=== Begin Enclosure ===
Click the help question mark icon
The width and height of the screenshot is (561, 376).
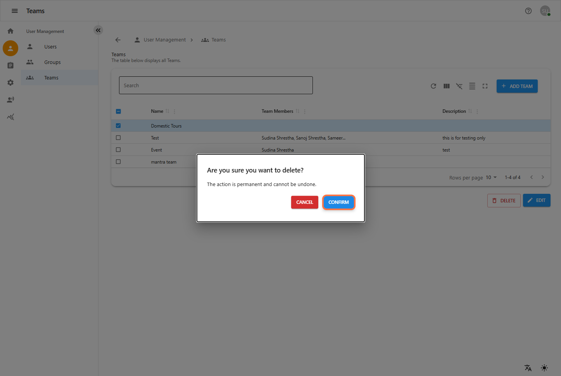click(528, 11)
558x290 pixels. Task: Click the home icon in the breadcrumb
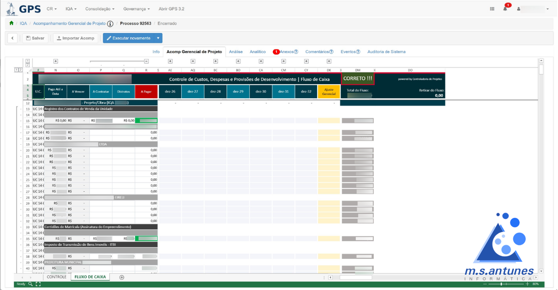click(12, 22)
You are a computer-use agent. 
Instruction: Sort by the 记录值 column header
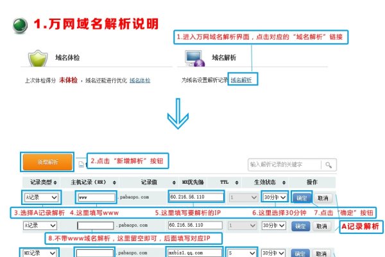(149, 182)
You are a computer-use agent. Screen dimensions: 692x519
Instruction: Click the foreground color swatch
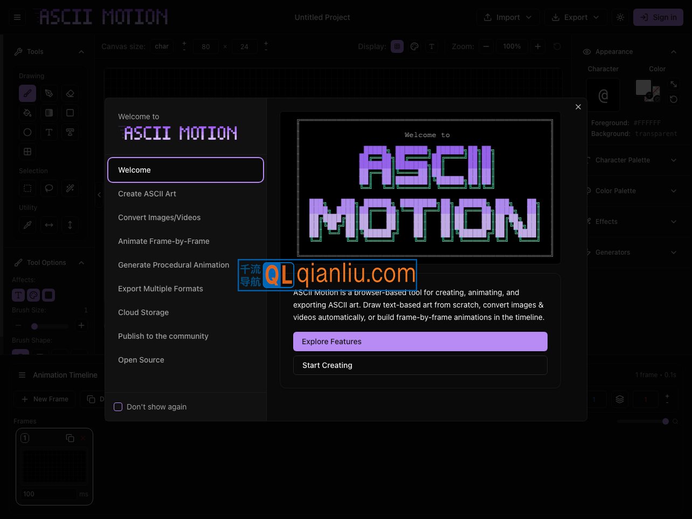(643, 87)
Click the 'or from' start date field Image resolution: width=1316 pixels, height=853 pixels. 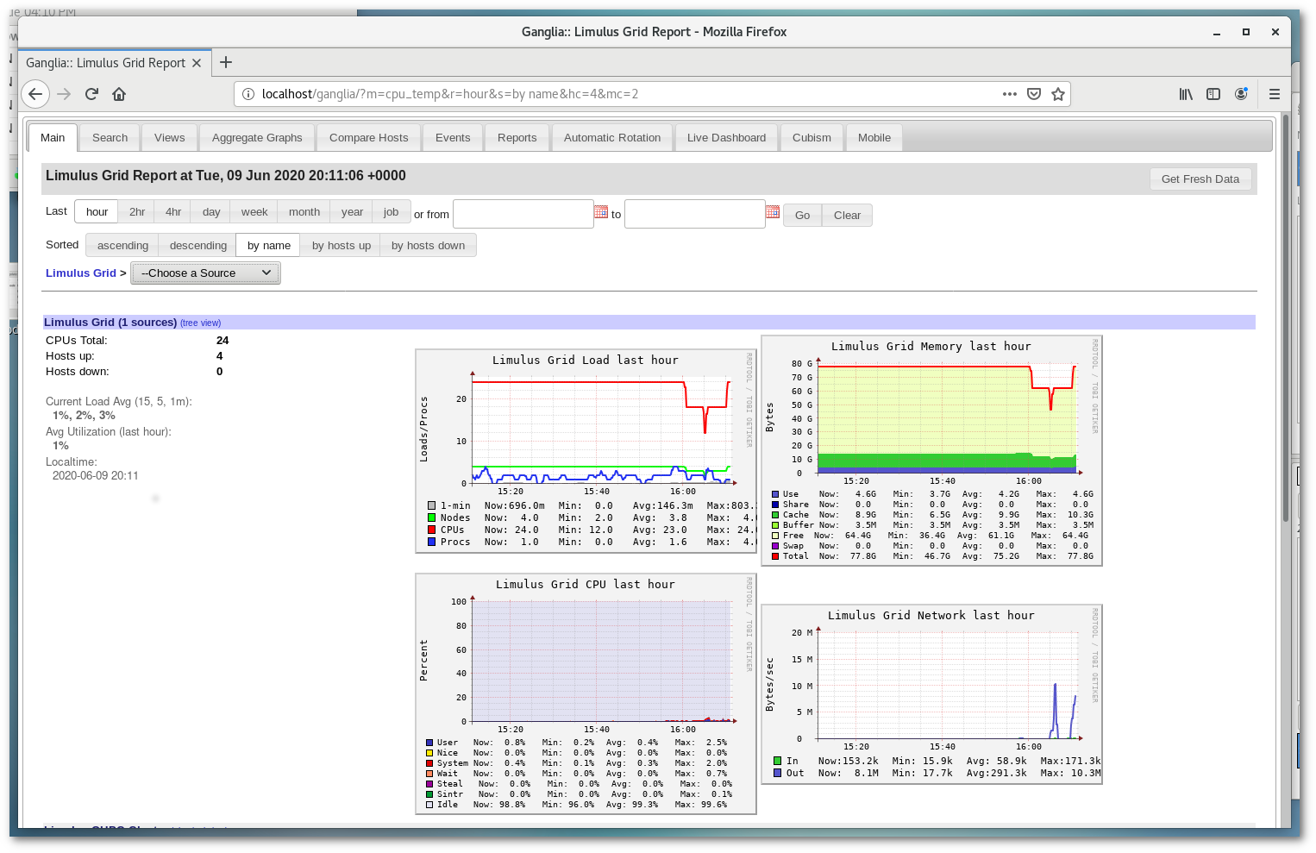(x=523, y=214)
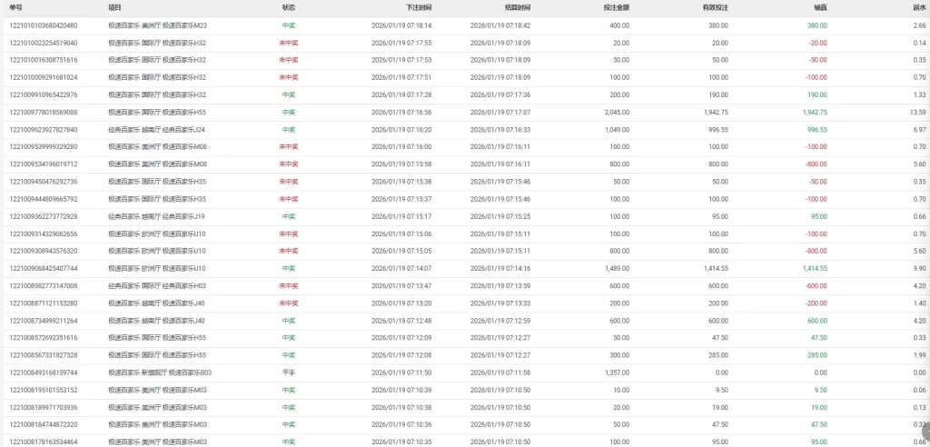Click the 返水 column header
930x447 pixels.
pos(919,6)
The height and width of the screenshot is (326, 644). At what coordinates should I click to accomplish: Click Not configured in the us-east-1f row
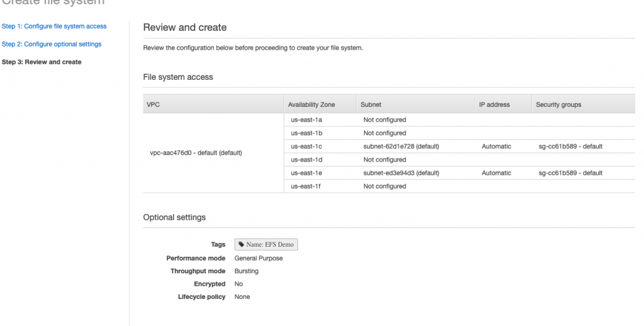pos(384,187)
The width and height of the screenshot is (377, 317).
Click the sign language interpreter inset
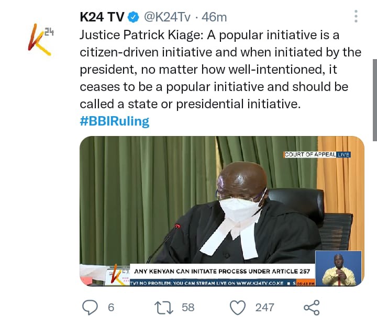click(x=339, y=268)
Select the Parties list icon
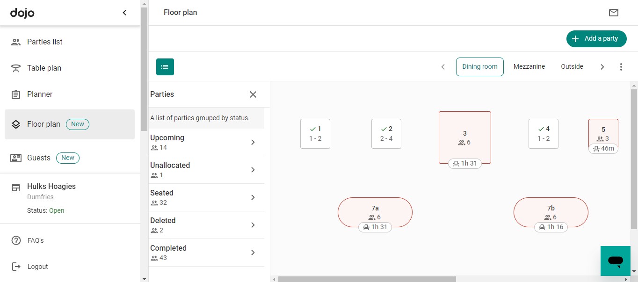This screenshot has width=638, height=282. tap(15, 42)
=== End Enclosure ===
What is required —
Copy out every line from the records that has the word "computer".

Task result —
You are a computer-use agent. 
You are a computer-use agent. Screen dimensions: 692x519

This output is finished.